Richard Martin Meredith  (27 March 1847 – 20 May 1934) was a co-founder and the first Chancellor of The University of Western Ontario; vice-chancellor of Ontario; President of the High Court of the Supreme Court of Ontario and Chief Justice of the Ontario Court of Common Pleas.

Family

Born at 565 Talbot Street, London, Canada West, he was one of the eight sons of John Walsingham Cooke Meredith, a first cousin of Chief Justice Sir William Collis Meredith, Edmund Allen Meredith and James Creed Meredith. He shared the same name as one of his great uncles (the father of James Creed Meredith), who was named for Richard Martin, a contemporary of Meredith's great grandfather, Ralph Meredith (1748–1799), Attorney Exchequer and Justice of the Peace for Co. Dublin. His brothers, known as The Eight London Merediths, included Chief Justice William Ralph Meredith, Vincent Meredith, Thomas Graves Meredith Q.C., and Charles Meredith, first cousins of Richard Edmund Meredith and Frederick Walsingham Meredith, President of the Law Society of Ireland.

Legal career

Educated at Hellmuth Boy's College, London, he then proceeded to the Royal Military College of Canada, passing out in 1865. He served as an officer at Windsor, Ontario during the Fenian raids, earning a medal. Following this he entered his brother William's legal offices and was called to the Bar in 1869. Specializing in chancery and equity law, he went into practice with another brother, Edmund Meredith (1845–1921) Q.C., a well-known criminal barrister, forming the London-based firm of Meredith & Meredith, subsequently Meredith, Judd & Meredith. He continued his career in London, during which time he took silk as a Queen's Counsel, until the Prime Minister, John A. Macdonald appointed him a Judge of the Chancery Division of the High Court of Ontario in 1890, at Toronto. In the same year (1890), he was also elected to the vice chancellorship of Ontario, a position he held until 1905. From 1905 to 1912, he was President of the High Court of the Supreme Court of Ontario. In 1905, he also served as a Judge at the Court of Appeal, where his frequent disagreements with his brothers William and Edmund earned him the nickname 'the dissenting judge'. In 1912, he succeeded his elder brother, William, as Chief Justice of the Court of Common Pleas, his final judicial post, retiring in 1930. He was sometime a director of the Ontario Investment Association.
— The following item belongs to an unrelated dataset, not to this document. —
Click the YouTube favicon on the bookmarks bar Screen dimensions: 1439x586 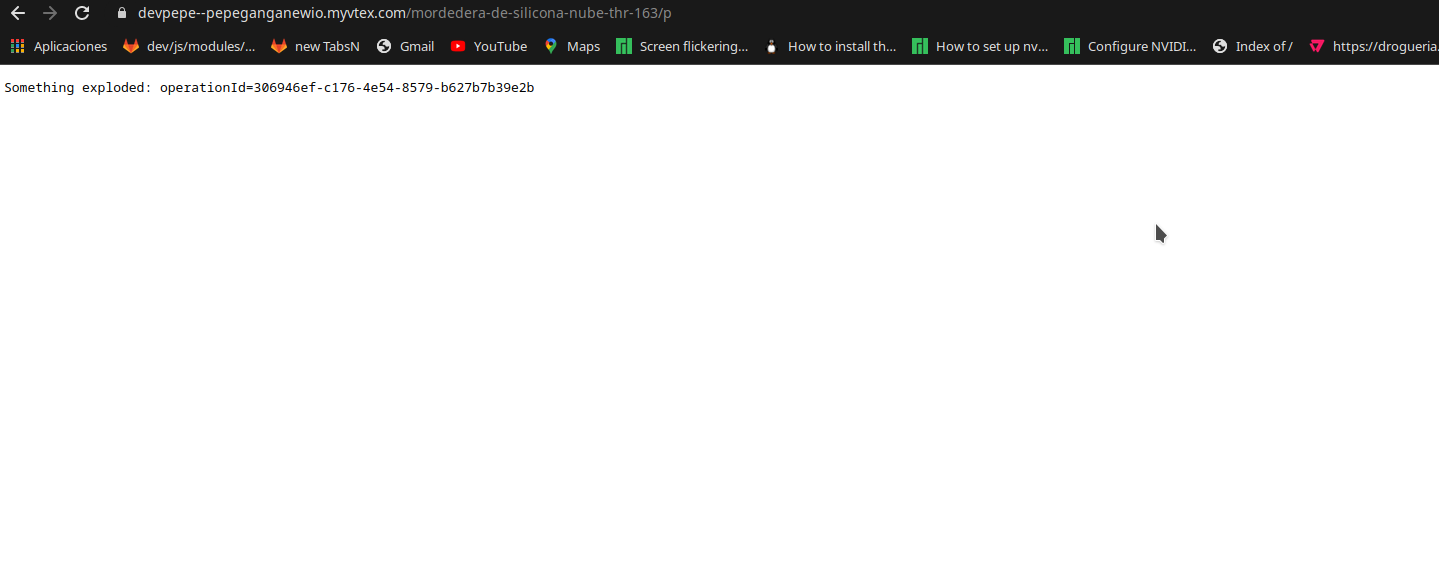pyautogui.click(x=457, y=46)
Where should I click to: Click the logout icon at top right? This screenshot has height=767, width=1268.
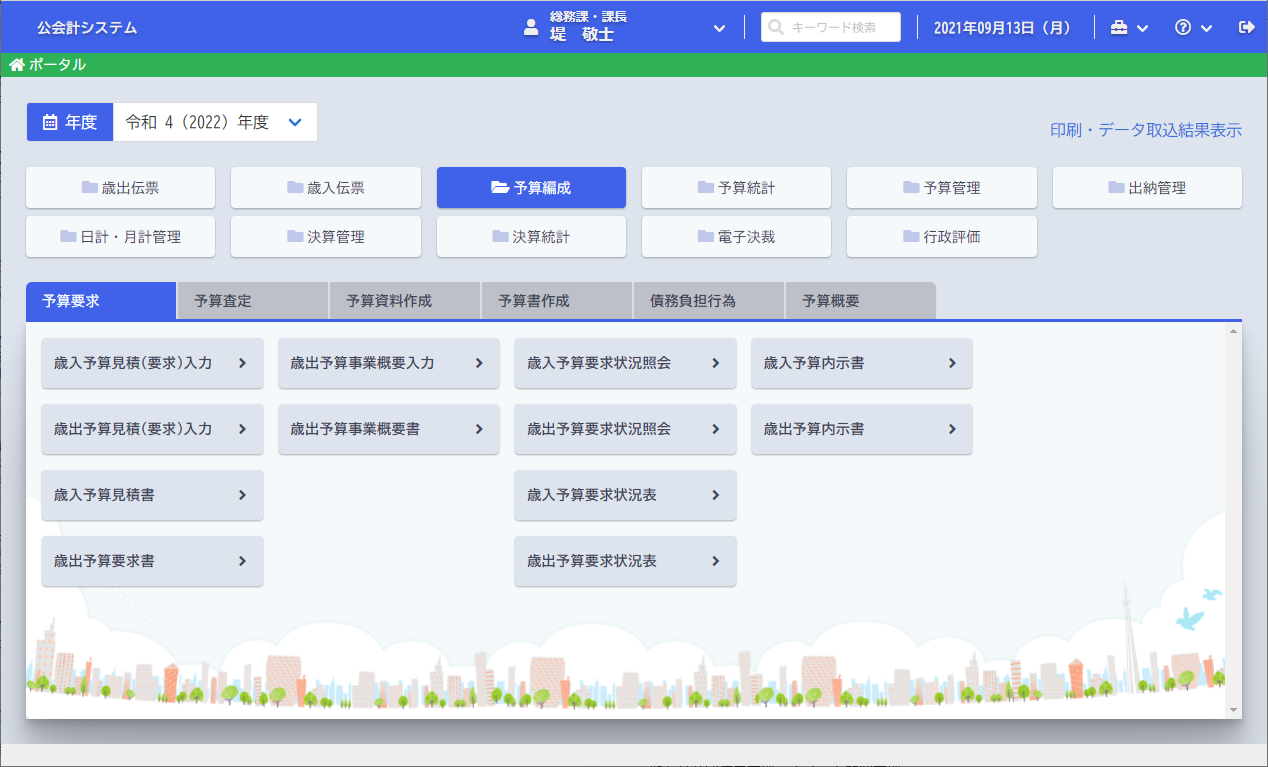click(x=1246, y=27)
University of Western Ontario

Meredith was instrumental in the founding of The University of Western Ontario, at his hometown of London. He served as the first Chancellor (1912–1916) of the university and was Chairman of the Board of Governors between 1908 and 1914. He established the R.M. Meredith Society, still in operation today, to help fund under-privileged students.

Personality

He retired from the Bench at the age of 83, and moved back from Toronto to the home where he was born, on Talbot Street, London, Ontario. "A noted athlete in his youth, he preserved in his erect bearing and brisk step, great physical vigour and athletic energy, even after he had reached an advanced age." Like many of his brothers he had a great love of flowers and floriculture, and was at his happiest whiling away the hours in his extensive gardens on the Meredith's London estate. His obituary read,

Chief Justice Meredith had a certain self-assurance and impatience with intellects less able than his own that sometimes brought him into sharp conflict with judicial colleagues, but he had a profound knowledge of law, and his ability and fairness earned him the respect of the Ontario Bar... (Out of court) his disposition was very kindly and friendly, and he was at all times a gentleman. In court he required the most rigorous etiquette, but his strict fairness and careful attention to details made him respected by all members of the Bar.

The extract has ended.